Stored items
■ ■ ■

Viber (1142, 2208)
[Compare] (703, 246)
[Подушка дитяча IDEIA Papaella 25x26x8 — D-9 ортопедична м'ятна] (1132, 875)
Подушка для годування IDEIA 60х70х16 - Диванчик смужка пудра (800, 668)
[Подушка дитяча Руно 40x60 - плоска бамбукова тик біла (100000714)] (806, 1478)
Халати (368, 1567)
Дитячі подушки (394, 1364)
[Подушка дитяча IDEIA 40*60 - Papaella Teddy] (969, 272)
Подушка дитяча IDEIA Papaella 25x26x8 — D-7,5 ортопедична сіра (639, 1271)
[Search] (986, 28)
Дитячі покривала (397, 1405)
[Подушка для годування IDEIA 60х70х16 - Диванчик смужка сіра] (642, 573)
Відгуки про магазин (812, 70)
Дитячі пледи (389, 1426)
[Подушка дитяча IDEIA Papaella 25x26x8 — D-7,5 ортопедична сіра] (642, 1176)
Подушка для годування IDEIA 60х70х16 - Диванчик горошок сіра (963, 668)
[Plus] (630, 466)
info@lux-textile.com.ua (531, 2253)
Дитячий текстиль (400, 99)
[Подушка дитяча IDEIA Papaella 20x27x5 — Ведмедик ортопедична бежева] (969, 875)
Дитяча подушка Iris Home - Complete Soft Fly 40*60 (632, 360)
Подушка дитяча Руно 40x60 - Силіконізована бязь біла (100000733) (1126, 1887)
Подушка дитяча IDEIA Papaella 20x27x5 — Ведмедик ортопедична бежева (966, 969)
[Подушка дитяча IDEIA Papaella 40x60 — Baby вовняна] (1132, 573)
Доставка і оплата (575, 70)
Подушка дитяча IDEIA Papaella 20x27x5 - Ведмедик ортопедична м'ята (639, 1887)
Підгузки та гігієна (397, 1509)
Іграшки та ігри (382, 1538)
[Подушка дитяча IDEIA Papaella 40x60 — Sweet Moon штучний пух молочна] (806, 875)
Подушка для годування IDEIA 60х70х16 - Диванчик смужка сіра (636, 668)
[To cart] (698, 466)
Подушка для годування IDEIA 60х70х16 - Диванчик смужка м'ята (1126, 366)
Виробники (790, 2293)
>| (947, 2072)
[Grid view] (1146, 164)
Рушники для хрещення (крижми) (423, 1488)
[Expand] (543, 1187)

■ ■ ■

## Task item
Could you reproduce every record exactly as shown above?

## Solution for this task
Viber (1142, 2208)
[Compare] (703, 246)
[Подушка дитяча IDEIA Papaella 25x26x8 — D-9 ортопедична м'ятна] (1132, 875)
Подушка для годування IDEIA 60х70х16 - Диванчик смужка пудра (800, 668)
[Подушка дитяча Руно 40x60 - плоска бамбукова тик біла (100000714)] (806, 1478)
Халати (368, 1567)
Дитячі подушки (394, 1364)
[Подушка дитяча IDEIA 40*60 - Papaella Teddy] (969, 272)
Подушка дитяча IDEIA Papaella 25x26x8 — D-7,5 ортопедична сіра (639, 1271)
[Search] (986, 28)
Дитячі покривала (397, 1405)
[Подушка для годування IDEIA 60х70х16 - Диванчик смужка сіра] (642, 573)
Відгуки про магазин (812, 70)
Дитячі пледи (389, 1426)
[Подушка дитяча IDEIA Papaella 25x26x8 — D-7,5 ортопедична сіра] (642, 1176)
Подушка для годування IDEIA 60х70х16 - Диванчик горошок сіра (963, 668)
[Plus] (630, 466)
info@lux-textile.com.ua (531, 2253)
Дитячий текстиль (400, 99)
[Подушка дитяча IDEIA Papaella 20x27x5 — Ведмедик ортопедична бежева] (969, 875)
Дитяча подушка Iris Home - Complete Soft Fly 40*60 (632, 360)
Подушка дитяча Руно 40x60 - Силіконізована бязь біла (100000733) (1126, 1887)
Подушка дитяча IDEIA Papaella 20x27x5 — Ведмедик ортопедична бежева (966, 969)
[Подушка дитяча IDEIA Papaella 40x60 — Baby вовняна] (1132, 573)
Доставка і оплата (575, 70)
Подушка дитяча IDEIA Papaella 20x27x5 - Ведмедик ортопедична м'ята (639, 1887)
Підгузки та гігієна (397, 1509)
Іграшки та ігри (382, 1538)
[Подушка дитяча IDEIA Papaella 40x60 — Sweet Moon штучний пух молочна] (806, 875)
Подушка для годування IDEIA 60х70х16 - Диванчик смужка сіра (636, 668)
[To cart] (698, 466)
Подушка для годування IDEIA 60х70х16 - Диванчик смужка м'ята (1126, 366)
Виробники (790, 2293)
>| (947, 2072)
[Grid view] (1146, 164)
Рушники для хрещення (крижми) (423, 1488)
[Expand] (543, 1187)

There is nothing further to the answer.